What the task requires -> Go through the data below. Pull out every line that has the word "plus".

BEGIN Material shown

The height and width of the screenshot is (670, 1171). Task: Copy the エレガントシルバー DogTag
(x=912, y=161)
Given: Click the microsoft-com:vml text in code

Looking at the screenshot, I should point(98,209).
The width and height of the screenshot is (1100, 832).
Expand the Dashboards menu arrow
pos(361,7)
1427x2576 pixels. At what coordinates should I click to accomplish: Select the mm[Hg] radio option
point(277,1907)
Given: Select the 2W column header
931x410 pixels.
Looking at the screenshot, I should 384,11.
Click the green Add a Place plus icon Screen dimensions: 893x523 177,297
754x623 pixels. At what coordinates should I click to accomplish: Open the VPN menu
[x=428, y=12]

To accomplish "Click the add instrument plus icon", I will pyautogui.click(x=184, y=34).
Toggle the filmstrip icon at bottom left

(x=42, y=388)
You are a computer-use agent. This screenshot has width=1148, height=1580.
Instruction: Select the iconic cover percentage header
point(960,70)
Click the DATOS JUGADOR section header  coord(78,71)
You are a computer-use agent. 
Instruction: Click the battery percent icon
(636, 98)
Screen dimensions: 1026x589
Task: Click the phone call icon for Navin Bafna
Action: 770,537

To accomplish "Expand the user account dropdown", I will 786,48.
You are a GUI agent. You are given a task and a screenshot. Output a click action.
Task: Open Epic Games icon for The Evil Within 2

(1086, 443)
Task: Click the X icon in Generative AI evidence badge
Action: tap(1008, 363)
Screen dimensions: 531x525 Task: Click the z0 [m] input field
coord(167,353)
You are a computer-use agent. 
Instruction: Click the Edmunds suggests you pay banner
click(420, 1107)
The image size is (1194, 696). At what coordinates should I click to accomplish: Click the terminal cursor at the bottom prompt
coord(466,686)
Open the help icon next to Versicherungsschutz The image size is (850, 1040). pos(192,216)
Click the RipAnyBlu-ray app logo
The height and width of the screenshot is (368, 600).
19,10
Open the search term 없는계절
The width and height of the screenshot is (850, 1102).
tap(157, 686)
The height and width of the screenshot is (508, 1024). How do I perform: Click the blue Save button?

END Material shown

Solution to the problem ->
Click the green Add a Place plus icon Screen dimensions: 893x523 177,297
To accomplish "Click the add instrument plus icon", I will pyautogui.click(x=184, y=34).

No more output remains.